The Town Council is on the verge of restoring true curbside recycling in Southern Shores after allowing Bay Disposal, LLC, to haul residents’ recyclables for eight months to a Portsmouth, Va. facility for incineration.

If the Council approves at its meeting tomorrow a draft amended contract between the Town and Bay Disposal—formerly known as Bay Disposal & Recycling, LLC—and both parties sign it, Bay Disposal will start taking Southern Shores’ recycling to a materials recycling facility (MRF) in Portsmouth owned by Recycling and Disposal Solutions (RDS), Inc.

For the RDS arrangement to go forward, the Council also must approve a fiscal year 2020-21 budget amendment of $5,701 to cover additional costs.

The Town Council is currently scheduled to meet tomorrow at 5:30 p.m. in the Pitts Center. The public may attend in person or join a Zoom videoconference.

Agenda: https://www.southernshores-nc.gov/wp-content/uploads/minutes-agendas-newsletters/Agendas_2020-08-04.pdf

Meeting packet: https://www.southernshores-nc.gov/wp-content/uploads/minutes-agendas-newsletters/Meeting-Packet_2020-08-04.pdf

Since last December, when Tidewater Fibre (TFC) Recycling of Chesapeake stopped accepting its Outer Banks recyclables because of contamination, Bay Disposal has been taking Southern Shores’ recyclables to Wheelabrator, a waste-to-energy facility that burns most of them.

A recycling specialist with the N.C. Dept. of Environmental Quality told The Beacon this spring that although Wheelabrator burns most recyclables it receives, it actually recycles metal materials. If it did not, the specialist said, it would be illegal under N.C. law for Bay Disposal to transport any recyclables there.

The N.C. DEQ identified RDS’s facility as an alternate disposal site for Outer Banks recyclables and was hopeful that RDS would build a new MRF in Elizabeth City. The recycling company, which has offices in Virginia Beach and Roanoke, Va., never found a suitable building to buy to do so, however, according to the recycling specialist.

Then-Interim Town Manager Wes Haskett reported at the Council’s May 5 meeting that he had heard from a “representative” of TFC that the Chesapeake recycling company would be willing to resume processing Southern Shores’ curbside recycling at a rate of $95 per ton, excluding collection and delivery. The Town Council rejected this offer as too expensive.

====

■ JOBS ■
- 1) Can you duplicate the article on Southern Shores recycling, starting at "The N.C. DEQ" and ending at "as too expensive."?
- 2) Could you set down the lines of the listing below, starting at the line that contains "Task: Uncheck Payment" and ending at the last line of the listing, with the pictures left out?

(Target position listing)

====

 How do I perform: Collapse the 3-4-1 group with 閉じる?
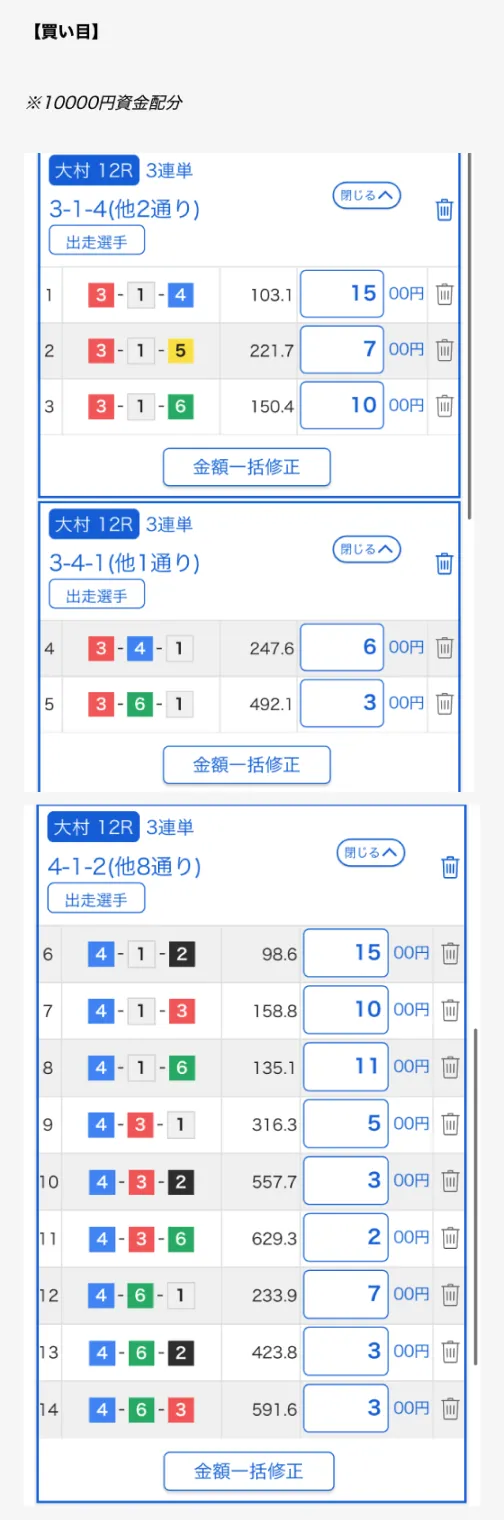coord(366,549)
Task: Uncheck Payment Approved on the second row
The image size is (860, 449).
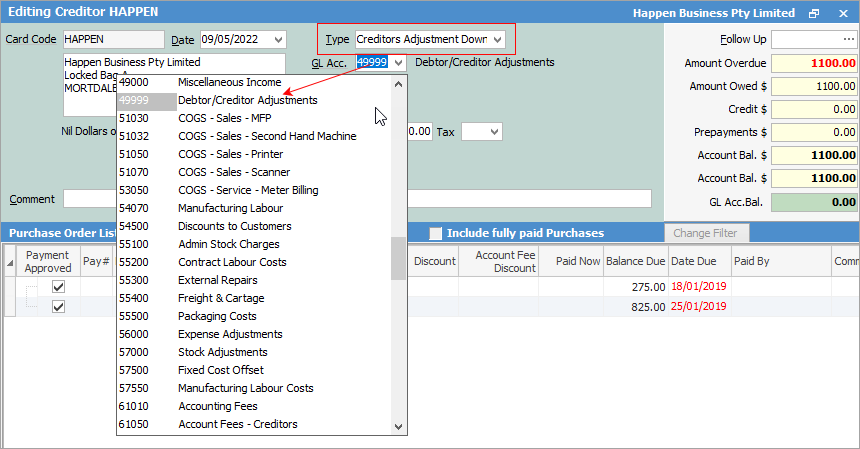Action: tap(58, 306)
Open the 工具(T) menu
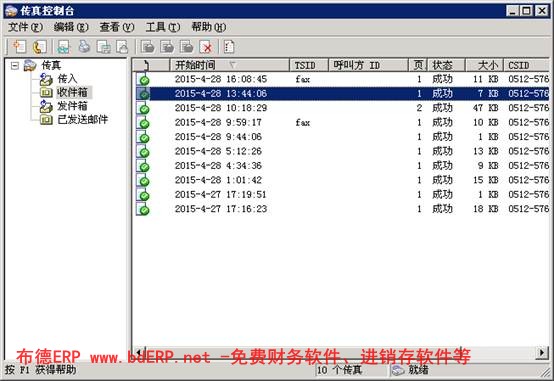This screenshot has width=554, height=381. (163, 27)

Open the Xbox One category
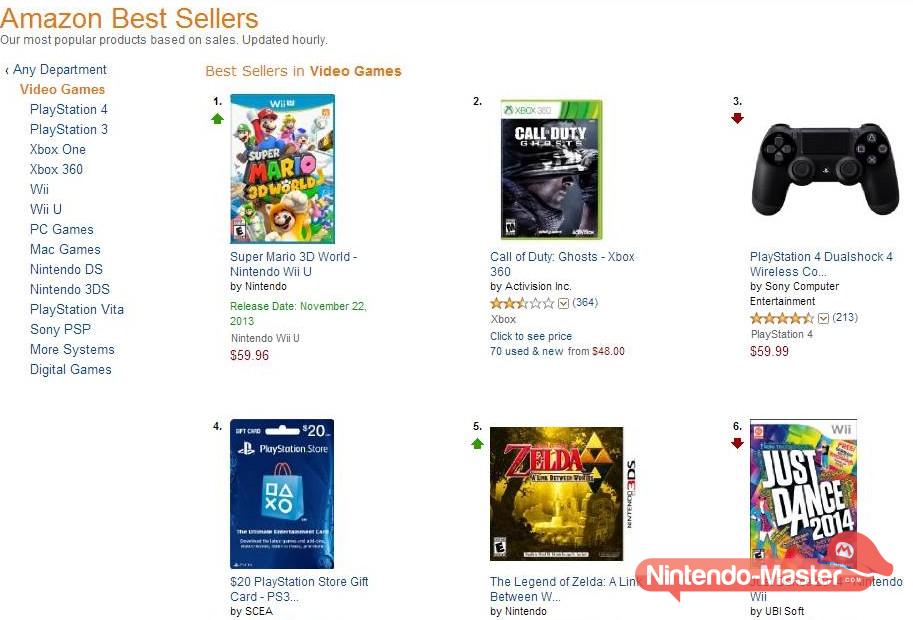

====

■ ANSWERS FOR THIS EXERCISE ■
- 1)
The N.C. DEQ identified RDS’s facility as an alternate disposal site for Outer Banks recyclables and was hopeful that RDS would build a new MRF in Elizabeth City. The recycling company, which has offices in Virginia Beach and Roanoke, Va., never found a suitable building to buy to do so, however, according to the recycling specialist.

Then-Interim Town Manager Wes Haskett reported at the Council’s May 5 meeting that he had heard from a “representative” of TFC that the Chesapeake recycling company would be willing to resume processing Southern Shores’ curbside recycling at a rate of $95 per ton, excluding collection and delivery. The Town Council rejected this offer as too expensive.

- 2)
Task: Uncheck Payment Approved on the second row
The image size is (860, 449).
Action: tap(58, 306)
Open the 工具(T) menu
This screenshot has width=554, height=381. (163, 27)

Open the Xbox One category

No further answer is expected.